# The AudioSurf Club



## ShadowFold (Jun 29, 2008)

Valve said:
			
		

> Audiosurf is a music-adapting puzzle racer where you use your own music to create your own experience. The shape, the speed, and the mood of each ride is determined by the song you choose. You earn points for clustering together blocks of the same color on the highway, and compete with others on the internet for the high score on your favorite songs.
> 
> Audiosurf on Steam includes The Orange Box soundtrack, integrated with the game to enable "Still Alive" surfing and more. In addition, Audiosurf is one of the first titles to leverage the recently announced Steamworks, offering full support for the Steam Achievements that appear on Steam Community profile pages.


Just post your three favorite songs that you like to play and favorite difficulty!

Members

*Shadowfold - Easy, Mono*
In Flames - Behind Space '94
Between The Buried and Me - Alaska
Mercenary - Loneliness in December


*Ben Clarke*
Team Fortress 2 - The Art of War
Half Life 2: Vortal Combat
DragonForce - Through the Fire and the Flames Remix


*Jarman Ninja mono - iron mode*
Ozone - The Rock
Hixxy, Dougal & Gammer - Phaze 2 Phaze
In Flames - Club Connected


*Triprift Easy,mono*
Within temptation - Ice Queen
Metallica - Welcome Home (Sanitarium)
AC/DC - Thunderstruck


----------



## Ben Clarke (Jun 29, 2008)

Just bought the game yesterday. Thew most commion ones I play on are

Team Fortress 2 - The Art of War
Half-Life 2: Vortal Combat
And a remix of Through The Fire and Flames by Dragonforce.


----------



## Jarman (Jun 29, 2008)

Haha  great game

Ninja mono - iron mode
1.) Ozone - the rock
2.) Hixxy, Dougal & Gammer - Phaze 2 Phaze  (hard track  )
3.) In Flames - Club Connected


----------



## ShadowFold (Jun 29, 2008)

Cloud Connected you mean


----------



## spud107 (Jun 29, 2008)

just got this too, awesome 
pendulum - hold your colour
pendulum - fasten your seatbelt
pendulum - propane nightmares

ok iv basically been listening to the albums hold your colour and in silico.

they also have a lot of songs in the most popular list, hard to beat but they are good for this lol


----------



## Jarman (Jun 29, 2008)

there is a remix called club connected...much better


----------



## PaulieG (Jun 29, 2008)

I've been thinking about getting this game. I may just have to go for it. It sounds really cool.


----------



## ShadowFold (Jun 29, 2008)

Paulieg said:


> I've been thinking about getting this game. I may just have to go for it. It sounds really cool.

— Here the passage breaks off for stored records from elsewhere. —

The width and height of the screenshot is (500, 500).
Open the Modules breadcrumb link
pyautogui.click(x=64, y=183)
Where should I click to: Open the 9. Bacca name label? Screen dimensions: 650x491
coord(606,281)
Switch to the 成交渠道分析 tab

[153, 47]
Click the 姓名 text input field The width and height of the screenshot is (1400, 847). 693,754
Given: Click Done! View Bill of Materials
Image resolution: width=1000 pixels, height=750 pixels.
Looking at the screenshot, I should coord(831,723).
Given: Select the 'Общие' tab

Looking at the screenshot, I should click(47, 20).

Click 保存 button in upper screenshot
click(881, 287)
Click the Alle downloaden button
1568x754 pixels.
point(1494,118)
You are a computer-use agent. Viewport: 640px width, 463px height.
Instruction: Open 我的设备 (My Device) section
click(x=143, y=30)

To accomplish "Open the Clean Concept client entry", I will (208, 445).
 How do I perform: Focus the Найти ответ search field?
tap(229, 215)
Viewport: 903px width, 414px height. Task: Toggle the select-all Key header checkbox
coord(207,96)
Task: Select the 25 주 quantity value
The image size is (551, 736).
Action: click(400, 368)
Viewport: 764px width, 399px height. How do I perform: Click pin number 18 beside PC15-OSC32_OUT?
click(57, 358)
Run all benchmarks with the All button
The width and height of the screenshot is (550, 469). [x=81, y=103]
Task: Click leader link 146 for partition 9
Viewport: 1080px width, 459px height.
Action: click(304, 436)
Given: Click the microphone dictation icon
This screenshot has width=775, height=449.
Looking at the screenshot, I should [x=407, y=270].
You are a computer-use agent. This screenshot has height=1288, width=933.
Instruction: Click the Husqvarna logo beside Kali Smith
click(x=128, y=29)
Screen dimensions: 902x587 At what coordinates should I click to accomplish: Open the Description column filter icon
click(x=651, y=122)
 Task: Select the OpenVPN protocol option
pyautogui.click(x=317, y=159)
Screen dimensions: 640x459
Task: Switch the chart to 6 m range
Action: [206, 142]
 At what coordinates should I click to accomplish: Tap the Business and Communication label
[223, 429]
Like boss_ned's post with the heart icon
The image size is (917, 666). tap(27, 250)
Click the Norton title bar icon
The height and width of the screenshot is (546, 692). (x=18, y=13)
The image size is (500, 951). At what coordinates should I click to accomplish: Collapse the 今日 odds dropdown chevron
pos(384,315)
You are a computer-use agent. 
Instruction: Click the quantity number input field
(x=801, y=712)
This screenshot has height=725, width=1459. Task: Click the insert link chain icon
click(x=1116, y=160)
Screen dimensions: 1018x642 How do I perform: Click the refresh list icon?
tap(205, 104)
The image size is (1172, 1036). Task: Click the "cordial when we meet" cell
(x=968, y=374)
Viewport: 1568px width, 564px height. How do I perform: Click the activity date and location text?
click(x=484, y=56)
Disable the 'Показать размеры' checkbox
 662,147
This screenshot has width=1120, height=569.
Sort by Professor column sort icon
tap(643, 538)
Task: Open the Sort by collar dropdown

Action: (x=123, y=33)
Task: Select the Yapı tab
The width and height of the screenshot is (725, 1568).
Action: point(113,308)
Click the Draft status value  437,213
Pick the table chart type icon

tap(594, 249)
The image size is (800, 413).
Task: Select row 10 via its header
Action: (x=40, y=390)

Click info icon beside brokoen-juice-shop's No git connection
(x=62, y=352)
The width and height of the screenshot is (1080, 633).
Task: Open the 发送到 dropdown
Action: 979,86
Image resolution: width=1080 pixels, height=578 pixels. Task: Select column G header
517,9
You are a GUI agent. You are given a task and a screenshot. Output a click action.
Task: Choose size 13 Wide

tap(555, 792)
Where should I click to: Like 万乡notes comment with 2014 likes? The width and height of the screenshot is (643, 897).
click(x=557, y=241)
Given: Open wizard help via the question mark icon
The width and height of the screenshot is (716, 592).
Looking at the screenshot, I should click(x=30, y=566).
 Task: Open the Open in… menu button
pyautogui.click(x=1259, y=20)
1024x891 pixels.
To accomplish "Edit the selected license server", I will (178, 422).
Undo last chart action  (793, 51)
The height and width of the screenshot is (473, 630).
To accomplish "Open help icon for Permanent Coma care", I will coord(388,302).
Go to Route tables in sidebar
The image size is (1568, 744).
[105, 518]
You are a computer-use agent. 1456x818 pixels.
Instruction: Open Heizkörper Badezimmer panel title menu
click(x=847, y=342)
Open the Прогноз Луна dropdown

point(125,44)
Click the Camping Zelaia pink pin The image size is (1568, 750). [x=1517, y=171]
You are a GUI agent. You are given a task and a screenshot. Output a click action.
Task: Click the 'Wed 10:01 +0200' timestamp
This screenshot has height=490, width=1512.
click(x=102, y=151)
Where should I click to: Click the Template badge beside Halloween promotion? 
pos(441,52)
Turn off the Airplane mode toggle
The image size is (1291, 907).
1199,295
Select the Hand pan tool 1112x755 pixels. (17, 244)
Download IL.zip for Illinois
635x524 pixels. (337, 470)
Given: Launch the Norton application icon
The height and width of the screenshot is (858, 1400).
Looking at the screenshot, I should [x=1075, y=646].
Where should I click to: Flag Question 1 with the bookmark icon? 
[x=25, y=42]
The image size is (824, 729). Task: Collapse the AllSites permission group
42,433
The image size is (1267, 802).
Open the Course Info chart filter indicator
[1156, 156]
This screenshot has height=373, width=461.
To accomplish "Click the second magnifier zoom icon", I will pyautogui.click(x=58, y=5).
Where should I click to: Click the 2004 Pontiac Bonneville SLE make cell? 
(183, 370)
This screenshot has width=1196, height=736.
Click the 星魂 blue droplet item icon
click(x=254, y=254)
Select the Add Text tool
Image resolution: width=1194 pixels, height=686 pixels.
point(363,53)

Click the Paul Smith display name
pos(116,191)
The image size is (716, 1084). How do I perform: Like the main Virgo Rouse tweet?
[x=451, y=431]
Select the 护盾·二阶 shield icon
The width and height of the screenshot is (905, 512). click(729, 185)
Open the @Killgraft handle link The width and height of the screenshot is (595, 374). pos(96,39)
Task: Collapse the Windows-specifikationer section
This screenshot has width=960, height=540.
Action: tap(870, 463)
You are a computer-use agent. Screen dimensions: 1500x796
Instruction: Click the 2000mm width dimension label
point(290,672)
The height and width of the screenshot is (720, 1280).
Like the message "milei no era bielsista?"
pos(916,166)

Yea I bought it today, I mean its only 10$ and ive been playing it all day


----------



## Triprift (Jun 29, 2008)

Ooooo sign me up ive had the game for over a month now

Easy,mono

Within temptation - Ice Queen
Metallica - Welcome Home (Sanitarium)
AC/DC - Thunderstruck


----------



## Ben Clarke (Jun 29, 2008)

Who wants a FRAPS recording of me attempting to do the Fire and Flames remix on Ironmode?


----------